On The Bookseller, Neill Denny reflects on how Fifty Shades of Grey is burning up the sales charts. He looks at it in terms of the overall spiciness of the erotic content, which goes somewhat beyond the boundary of what is normally considered “romance” and wonders if it will start a trend toward publishing more explicit books.

Certainly British society has been “pornified”—by strip clubs, the web, lads’ mags, you name it—on a level that would have been inconceivable a generation ago. Perhaps publishing has lagged behind the curve while a new mainstream market, more comfortable with explicit content, has grown up. That possibility is going to be put to the test as, in publishing terms, a bandwagon is now rolling. Everyone is scrambling to find the next Fifty Shades, or reinvent a dusty classic.

I wonder if Denny might be right but not for the reason he thinks. What if the trend it starts is publishers looking for already-complete long fanfic that is well-enough written yet sufficiently generic that they can get away with changing character names and rubbing out a few other serial numbers? They might conclude that, as with Fifty Shades, they wouldn’t have to wait for it to be written and it could start out with its own built-in audience who will be happy to shell out to buy the printed version.

If that does happen, it could be a pretty big boost for the “legitimacy” of fanfic, that publishers are finding multiple examples of it that are good enough to publish. I’m not sure that publishers necessarily want that to happen given the dim view a number of authors and publishers take of unauthorized fanfic, but on the other hand publishers do like new bestsellers, and what has that other work done for them lately

I also wonder how long would it be before the author of the original work that spawned such a recast fanfic took legal action? SF author John L. Beiswenger has filed suit against Ubisoft for allegedly copying some ideas from a novel of his, though the legal expert Ars Technica talked to stated he has a rather weak case. Beiswenger argues that Ubisoft stole some fairly general ideas, but a fanfic writer would at least have the Internet record to prove that the story was originally a derivative work based on his own. (Indeed, in that light I’m fairly surprised that Stephenie Meyer hasn’t taken any legal action about Fifty Shades herself.)

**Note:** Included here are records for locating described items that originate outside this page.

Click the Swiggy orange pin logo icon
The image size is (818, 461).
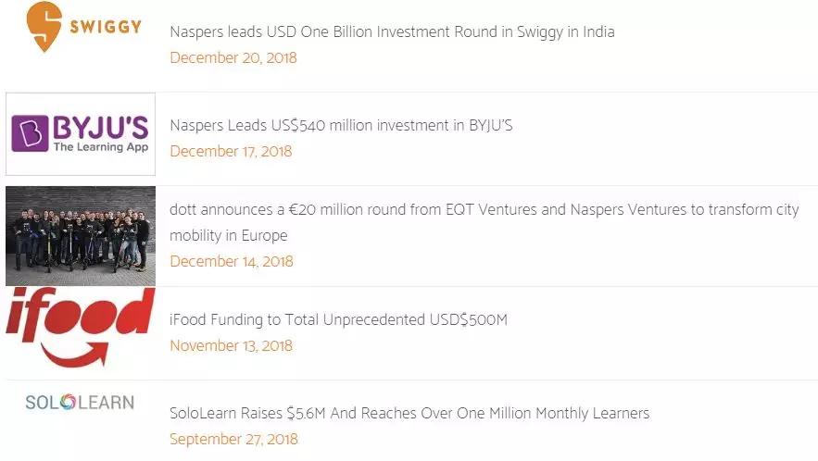[x=44, y=26]
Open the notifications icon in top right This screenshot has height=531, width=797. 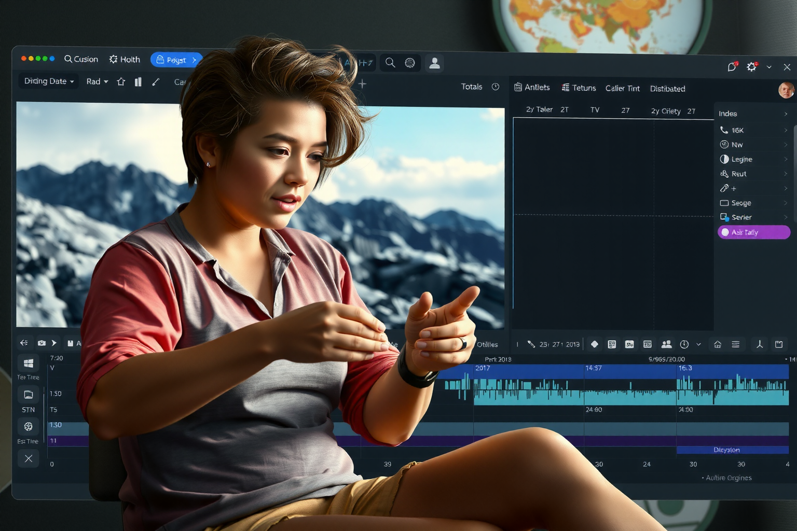[x=732, y=67]
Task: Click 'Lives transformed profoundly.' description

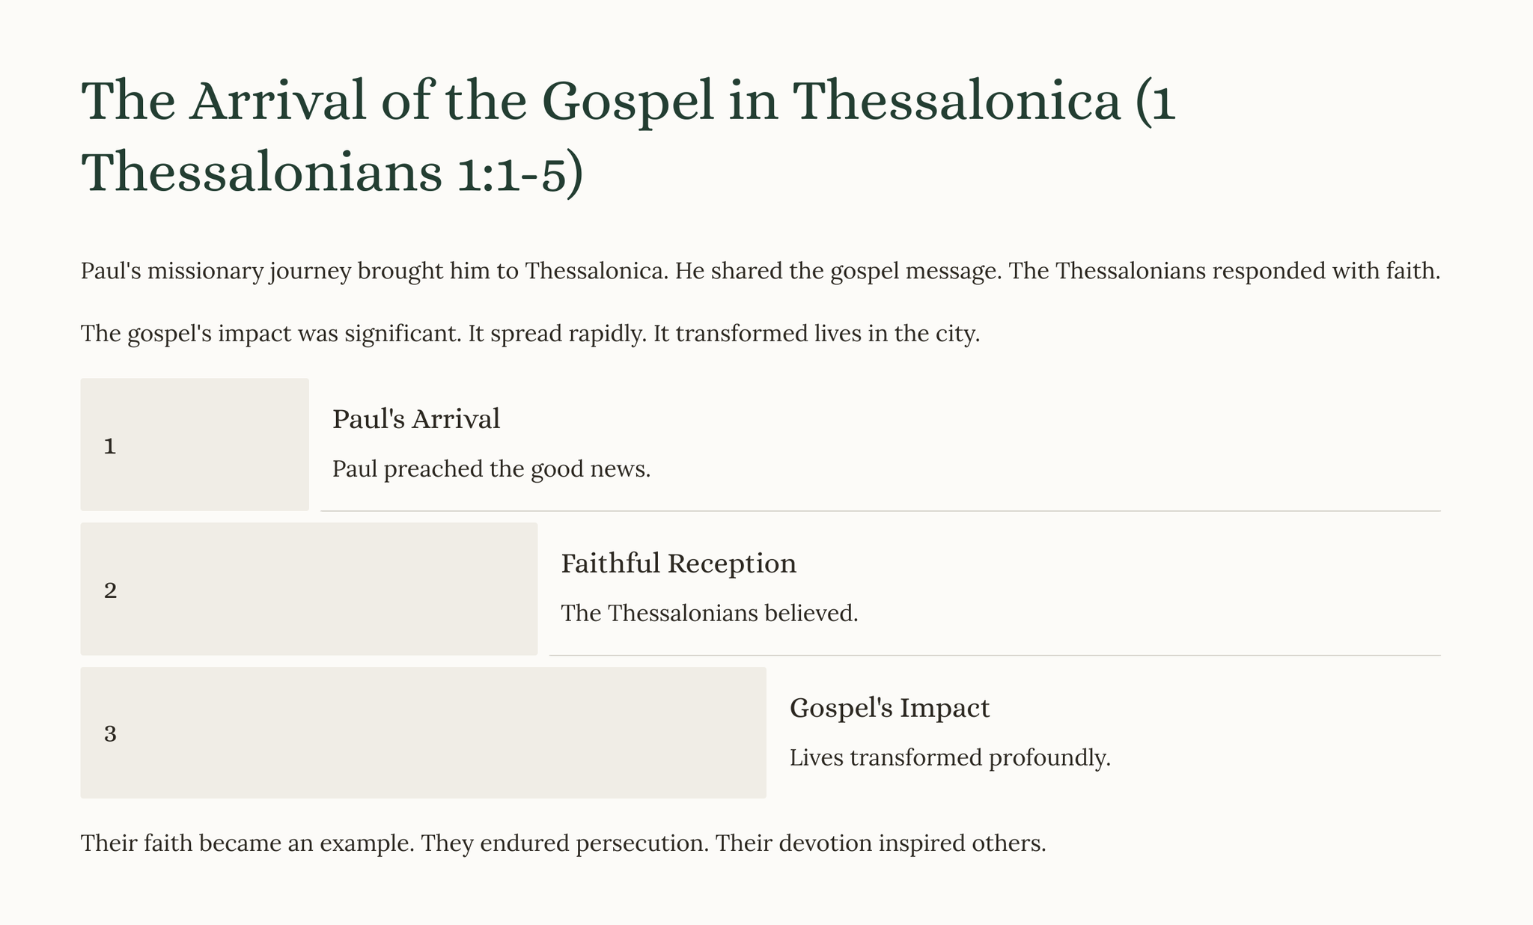Action: [x=950, y=758]
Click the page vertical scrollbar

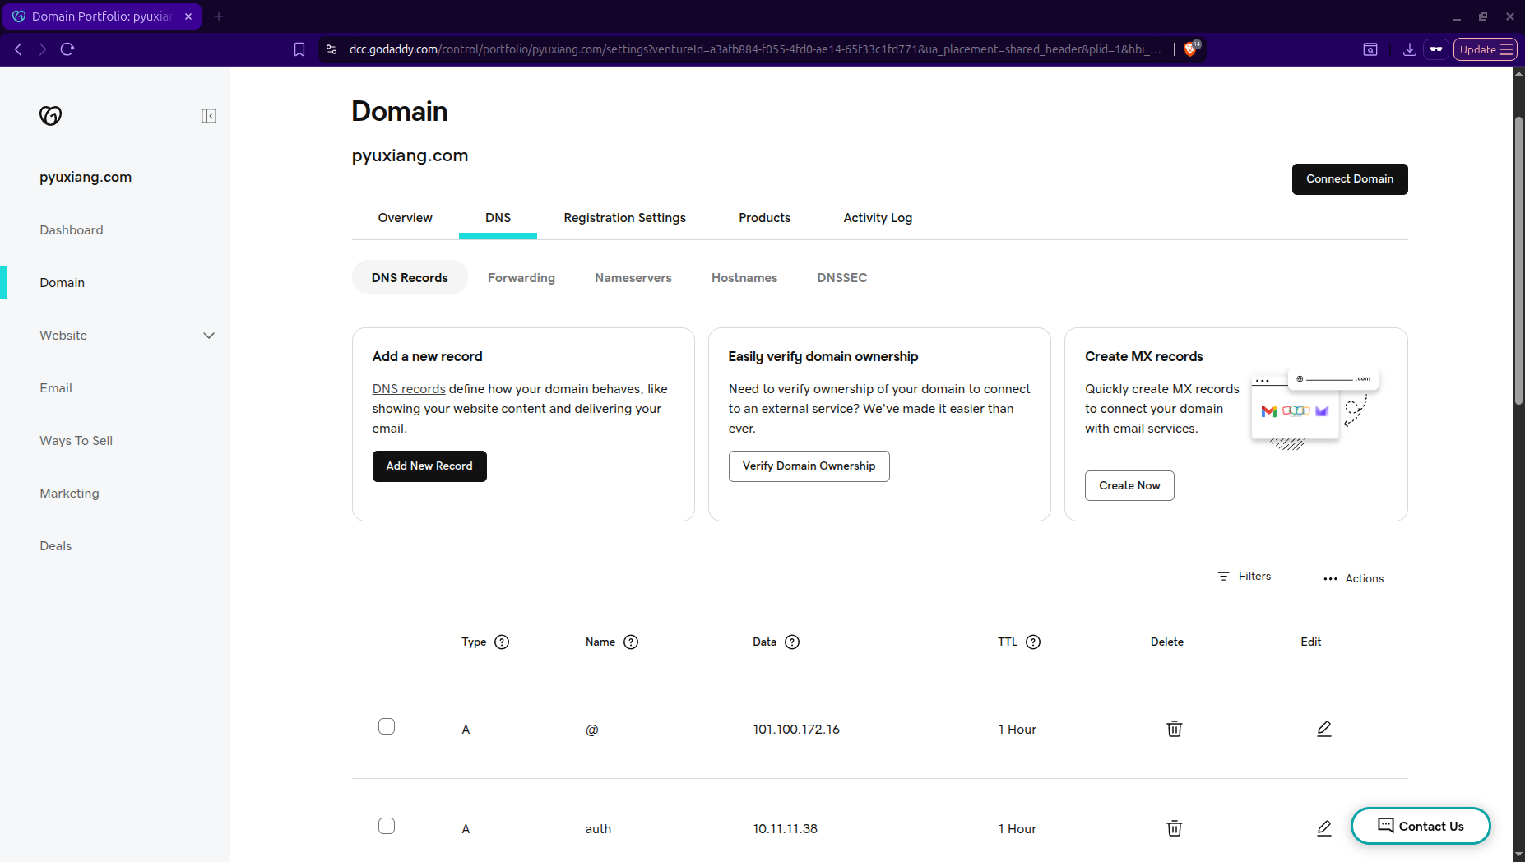[1518, 263]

  1. Everyone is always scrambling to find the next Fifty Shades, or reinvent a dusty classic… this never changes.

    But the idea of “changing a few names” to create a new novel from fanfic sounds so litigation-likely that I can’t see it happening for long; one good court case will close the door on that, probably for good. More likely the novel will be legitimately bought and licensed by the franchise, in order to secure profits for all.

    I think Denny has a good point about more explicit books becoming more popular, though; we’ve already seen that trend, and I expect it to continue to boost book sales, especially now that it’s so much easier to hide your ebook title from curious eyes.

  2. Unless it’s by an established author who can sell with an outline, all novels have to be finished before they are submitted so fanfic offers no value in that sense.

    Romance with erotic elements has been around for over ten years so FIFTY SHADES has changed nothing including having all these pundits who claim it’s a new thing because they don’t even know the market. These pundits have been around longer than ten years.

    As someone who wrote a few fanfic stories some years back, I’d say that there is a distinct difference between writing fanfic and original fiction because of who you are writing for.

    Fanfic assumes that the reader knows the characters and settings so explanations, descriptions, and character development are not needed on the page. If that same story is presented, as is, with the names and a few facts changed, that story will be so thin it won’t please readers.